[Input start]

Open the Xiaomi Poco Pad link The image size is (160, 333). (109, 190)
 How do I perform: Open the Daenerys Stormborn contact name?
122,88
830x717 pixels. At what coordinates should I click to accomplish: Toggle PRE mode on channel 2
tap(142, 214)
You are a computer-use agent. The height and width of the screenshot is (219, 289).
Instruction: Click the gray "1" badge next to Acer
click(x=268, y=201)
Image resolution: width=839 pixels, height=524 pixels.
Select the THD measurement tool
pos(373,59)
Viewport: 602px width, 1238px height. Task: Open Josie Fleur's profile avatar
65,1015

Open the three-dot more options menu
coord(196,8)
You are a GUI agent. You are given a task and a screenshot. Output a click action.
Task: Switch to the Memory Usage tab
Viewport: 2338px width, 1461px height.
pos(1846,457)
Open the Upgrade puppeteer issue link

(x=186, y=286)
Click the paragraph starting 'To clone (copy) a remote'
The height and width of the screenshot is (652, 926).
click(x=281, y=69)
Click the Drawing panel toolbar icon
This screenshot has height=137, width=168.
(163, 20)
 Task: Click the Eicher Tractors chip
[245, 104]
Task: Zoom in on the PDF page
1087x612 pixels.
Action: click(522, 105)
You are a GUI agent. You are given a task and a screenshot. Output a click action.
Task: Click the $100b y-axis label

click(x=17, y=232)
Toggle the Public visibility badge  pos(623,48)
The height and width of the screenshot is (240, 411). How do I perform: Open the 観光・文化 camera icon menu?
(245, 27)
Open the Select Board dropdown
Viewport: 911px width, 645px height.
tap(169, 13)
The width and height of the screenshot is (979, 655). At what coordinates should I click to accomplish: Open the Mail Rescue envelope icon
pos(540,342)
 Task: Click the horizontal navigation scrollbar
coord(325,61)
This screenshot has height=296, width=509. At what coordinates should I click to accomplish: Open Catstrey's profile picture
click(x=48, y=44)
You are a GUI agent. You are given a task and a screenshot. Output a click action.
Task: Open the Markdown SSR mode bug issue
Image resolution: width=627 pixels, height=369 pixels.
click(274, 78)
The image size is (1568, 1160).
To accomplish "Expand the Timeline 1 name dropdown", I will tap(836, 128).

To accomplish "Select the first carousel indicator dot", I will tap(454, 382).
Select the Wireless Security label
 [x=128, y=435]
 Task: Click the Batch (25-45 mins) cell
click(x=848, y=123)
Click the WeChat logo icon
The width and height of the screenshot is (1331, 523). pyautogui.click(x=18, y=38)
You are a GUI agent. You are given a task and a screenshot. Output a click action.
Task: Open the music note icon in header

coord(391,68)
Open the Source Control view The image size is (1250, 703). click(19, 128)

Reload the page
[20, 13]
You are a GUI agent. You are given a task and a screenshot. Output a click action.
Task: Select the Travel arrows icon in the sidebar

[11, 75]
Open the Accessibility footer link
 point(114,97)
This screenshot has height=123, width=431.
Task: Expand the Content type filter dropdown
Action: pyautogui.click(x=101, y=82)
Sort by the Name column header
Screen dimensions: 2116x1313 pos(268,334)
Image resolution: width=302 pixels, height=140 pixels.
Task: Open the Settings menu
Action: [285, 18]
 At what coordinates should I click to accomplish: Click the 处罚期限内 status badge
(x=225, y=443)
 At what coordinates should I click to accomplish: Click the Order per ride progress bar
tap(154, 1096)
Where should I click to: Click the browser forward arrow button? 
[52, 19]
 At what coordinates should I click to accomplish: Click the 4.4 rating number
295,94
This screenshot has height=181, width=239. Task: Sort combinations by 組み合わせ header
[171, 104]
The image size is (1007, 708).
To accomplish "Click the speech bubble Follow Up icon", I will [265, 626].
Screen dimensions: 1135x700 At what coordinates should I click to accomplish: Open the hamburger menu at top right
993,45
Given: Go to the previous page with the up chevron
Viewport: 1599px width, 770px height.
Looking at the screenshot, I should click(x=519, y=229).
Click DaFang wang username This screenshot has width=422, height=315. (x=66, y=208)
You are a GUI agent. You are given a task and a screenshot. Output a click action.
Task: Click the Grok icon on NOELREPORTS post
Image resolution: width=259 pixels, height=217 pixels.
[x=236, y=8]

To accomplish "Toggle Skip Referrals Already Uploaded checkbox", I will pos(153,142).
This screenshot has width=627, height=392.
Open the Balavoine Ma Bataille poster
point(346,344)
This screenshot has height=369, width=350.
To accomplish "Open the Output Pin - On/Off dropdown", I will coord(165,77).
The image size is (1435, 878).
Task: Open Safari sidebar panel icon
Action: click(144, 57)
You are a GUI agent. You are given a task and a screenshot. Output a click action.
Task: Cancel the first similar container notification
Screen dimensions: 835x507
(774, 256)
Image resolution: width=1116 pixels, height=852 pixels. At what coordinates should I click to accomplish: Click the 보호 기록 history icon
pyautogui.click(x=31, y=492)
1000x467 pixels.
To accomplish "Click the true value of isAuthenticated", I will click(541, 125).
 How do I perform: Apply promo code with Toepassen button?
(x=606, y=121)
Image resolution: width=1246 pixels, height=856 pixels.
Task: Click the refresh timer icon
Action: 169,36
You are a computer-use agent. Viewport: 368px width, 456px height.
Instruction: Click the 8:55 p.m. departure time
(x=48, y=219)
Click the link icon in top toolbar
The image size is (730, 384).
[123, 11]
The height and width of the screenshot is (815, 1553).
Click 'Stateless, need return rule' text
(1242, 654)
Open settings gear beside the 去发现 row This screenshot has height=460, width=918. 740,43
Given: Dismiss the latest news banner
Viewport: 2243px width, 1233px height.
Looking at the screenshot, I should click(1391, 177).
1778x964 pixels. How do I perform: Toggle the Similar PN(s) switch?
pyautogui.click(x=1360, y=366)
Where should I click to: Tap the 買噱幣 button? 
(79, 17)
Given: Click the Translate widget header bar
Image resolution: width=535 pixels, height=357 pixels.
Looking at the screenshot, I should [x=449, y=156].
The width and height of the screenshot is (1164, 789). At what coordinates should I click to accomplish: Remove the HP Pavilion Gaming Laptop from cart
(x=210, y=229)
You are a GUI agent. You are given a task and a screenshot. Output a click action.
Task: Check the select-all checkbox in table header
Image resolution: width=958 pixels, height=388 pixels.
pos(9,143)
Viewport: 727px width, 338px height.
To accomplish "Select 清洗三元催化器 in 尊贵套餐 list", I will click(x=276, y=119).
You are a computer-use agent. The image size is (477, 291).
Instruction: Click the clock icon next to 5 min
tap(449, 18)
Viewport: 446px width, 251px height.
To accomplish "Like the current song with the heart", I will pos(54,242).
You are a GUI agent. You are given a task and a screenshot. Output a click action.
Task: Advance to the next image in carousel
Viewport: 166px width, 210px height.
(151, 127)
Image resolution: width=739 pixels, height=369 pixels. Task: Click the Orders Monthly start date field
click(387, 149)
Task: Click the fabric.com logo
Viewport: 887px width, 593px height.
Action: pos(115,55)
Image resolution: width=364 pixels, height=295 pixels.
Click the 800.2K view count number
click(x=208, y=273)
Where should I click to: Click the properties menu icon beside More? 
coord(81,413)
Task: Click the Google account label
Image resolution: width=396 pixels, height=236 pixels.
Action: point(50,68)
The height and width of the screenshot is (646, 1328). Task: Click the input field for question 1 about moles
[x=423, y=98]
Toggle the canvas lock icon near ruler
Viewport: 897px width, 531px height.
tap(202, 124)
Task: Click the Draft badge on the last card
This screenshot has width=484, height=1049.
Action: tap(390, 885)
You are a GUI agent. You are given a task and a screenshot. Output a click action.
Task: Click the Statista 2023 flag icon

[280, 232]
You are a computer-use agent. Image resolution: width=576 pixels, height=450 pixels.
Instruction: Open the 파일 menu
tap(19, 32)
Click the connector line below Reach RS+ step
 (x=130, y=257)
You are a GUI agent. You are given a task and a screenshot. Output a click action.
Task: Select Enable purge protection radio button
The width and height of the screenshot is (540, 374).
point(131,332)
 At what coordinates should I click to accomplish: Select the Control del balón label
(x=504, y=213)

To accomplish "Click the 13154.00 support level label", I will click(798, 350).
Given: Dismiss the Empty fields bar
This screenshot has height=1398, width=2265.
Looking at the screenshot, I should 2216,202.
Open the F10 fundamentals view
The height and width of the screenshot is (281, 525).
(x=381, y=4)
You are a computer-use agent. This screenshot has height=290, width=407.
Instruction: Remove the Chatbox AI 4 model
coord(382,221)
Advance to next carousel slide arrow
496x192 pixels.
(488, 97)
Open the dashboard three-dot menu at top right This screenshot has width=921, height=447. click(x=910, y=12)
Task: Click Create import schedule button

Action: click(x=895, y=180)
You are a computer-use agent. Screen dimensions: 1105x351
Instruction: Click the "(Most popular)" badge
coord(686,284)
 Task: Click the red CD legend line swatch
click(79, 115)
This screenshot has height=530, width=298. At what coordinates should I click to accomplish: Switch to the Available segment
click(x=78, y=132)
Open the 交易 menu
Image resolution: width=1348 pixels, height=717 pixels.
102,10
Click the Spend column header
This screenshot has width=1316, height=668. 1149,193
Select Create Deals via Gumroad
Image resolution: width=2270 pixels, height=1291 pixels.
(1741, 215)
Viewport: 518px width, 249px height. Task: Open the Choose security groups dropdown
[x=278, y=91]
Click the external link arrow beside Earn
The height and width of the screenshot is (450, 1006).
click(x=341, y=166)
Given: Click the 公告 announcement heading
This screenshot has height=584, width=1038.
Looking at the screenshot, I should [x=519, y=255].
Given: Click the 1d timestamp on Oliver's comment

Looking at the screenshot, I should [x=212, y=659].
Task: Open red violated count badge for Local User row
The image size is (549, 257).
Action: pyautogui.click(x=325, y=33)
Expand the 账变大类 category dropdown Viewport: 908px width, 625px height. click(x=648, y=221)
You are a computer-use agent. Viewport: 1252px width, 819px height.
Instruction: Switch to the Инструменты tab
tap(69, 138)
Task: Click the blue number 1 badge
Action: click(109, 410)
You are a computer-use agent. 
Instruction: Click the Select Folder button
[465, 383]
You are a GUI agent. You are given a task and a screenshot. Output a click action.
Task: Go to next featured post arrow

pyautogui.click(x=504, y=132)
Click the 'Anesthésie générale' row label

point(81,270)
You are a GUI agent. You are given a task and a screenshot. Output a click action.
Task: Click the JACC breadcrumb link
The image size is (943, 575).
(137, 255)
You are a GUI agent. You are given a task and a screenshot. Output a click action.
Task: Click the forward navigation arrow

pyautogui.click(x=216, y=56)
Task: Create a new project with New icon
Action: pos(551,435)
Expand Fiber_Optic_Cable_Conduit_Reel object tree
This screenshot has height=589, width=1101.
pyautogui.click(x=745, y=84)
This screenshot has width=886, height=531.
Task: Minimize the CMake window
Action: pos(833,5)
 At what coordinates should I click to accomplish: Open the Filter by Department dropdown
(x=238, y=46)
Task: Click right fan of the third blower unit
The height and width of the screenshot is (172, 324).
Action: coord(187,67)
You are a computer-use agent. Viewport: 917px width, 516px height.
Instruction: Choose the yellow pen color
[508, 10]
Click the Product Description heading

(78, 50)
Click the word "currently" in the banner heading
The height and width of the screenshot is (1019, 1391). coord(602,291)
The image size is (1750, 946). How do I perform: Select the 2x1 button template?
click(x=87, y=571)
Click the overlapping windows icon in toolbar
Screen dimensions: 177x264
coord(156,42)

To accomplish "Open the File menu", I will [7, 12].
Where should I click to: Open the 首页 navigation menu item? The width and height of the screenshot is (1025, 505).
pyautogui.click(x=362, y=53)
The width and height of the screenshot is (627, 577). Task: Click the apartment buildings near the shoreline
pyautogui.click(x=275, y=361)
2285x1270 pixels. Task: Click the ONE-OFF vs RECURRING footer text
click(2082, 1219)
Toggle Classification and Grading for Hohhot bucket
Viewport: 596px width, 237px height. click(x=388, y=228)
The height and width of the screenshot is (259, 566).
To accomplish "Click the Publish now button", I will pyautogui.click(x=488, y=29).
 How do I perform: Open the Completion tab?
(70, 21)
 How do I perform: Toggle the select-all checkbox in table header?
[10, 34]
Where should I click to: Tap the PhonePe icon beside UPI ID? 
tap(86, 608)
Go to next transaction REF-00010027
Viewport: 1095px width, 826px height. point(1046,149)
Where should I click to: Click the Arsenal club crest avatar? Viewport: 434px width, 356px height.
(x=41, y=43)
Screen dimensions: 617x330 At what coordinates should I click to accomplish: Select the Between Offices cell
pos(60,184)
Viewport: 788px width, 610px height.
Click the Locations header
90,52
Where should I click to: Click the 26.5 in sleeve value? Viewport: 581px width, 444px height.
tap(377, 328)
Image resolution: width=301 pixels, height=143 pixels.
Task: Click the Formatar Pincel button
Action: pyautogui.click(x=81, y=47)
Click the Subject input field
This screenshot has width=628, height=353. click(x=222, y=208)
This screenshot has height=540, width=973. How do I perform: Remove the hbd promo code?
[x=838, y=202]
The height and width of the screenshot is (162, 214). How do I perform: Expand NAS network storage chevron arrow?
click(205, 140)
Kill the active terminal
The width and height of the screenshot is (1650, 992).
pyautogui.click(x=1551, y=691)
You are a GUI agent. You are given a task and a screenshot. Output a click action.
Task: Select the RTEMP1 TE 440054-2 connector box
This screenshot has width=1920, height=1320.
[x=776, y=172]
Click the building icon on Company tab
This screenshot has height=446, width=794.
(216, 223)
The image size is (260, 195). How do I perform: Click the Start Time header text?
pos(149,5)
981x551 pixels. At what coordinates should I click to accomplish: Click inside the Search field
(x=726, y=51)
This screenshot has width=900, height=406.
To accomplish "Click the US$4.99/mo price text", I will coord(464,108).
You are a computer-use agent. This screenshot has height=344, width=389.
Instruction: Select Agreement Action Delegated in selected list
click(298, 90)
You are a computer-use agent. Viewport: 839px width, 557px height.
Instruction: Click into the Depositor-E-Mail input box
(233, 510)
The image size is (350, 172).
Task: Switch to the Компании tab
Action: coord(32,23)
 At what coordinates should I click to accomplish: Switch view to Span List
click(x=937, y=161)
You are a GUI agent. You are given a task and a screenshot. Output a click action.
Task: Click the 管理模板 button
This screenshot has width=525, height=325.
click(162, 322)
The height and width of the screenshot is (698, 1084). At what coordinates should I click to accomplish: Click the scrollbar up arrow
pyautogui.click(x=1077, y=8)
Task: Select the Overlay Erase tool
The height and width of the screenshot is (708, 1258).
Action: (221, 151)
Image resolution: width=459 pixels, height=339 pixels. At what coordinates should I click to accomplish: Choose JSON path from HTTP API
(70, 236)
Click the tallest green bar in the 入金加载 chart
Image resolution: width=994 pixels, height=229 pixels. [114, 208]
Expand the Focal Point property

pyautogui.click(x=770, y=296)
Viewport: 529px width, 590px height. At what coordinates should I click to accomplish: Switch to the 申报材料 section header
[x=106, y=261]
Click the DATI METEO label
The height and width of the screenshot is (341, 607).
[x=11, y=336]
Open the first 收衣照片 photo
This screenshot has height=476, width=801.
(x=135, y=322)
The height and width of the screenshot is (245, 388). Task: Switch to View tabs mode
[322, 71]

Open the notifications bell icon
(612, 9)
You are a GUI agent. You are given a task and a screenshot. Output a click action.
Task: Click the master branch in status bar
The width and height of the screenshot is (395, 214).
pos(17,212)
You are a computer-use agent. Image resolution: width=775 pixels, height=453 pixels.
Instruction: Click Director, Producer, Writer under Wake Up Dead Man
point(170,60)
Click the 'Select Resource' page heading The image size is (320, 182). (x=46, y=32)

[Input end]

• Work instructions: Please rename "contact name" to "contact label" in the items from the first line up to and including the line with "tap(142, 214)", and give those lines again with everything else unchanged.

• Result of this exercise:
Open the Xiaomi Poco Pad link The image size is (160, 333). (109, 190)
 How do I perform: Open the Daenerys Stormborn contact label?
122,88
830x717 pixels. At what coordinates should I click to accomplish: Toggle PRE mode on channel 2
tap(142, 214)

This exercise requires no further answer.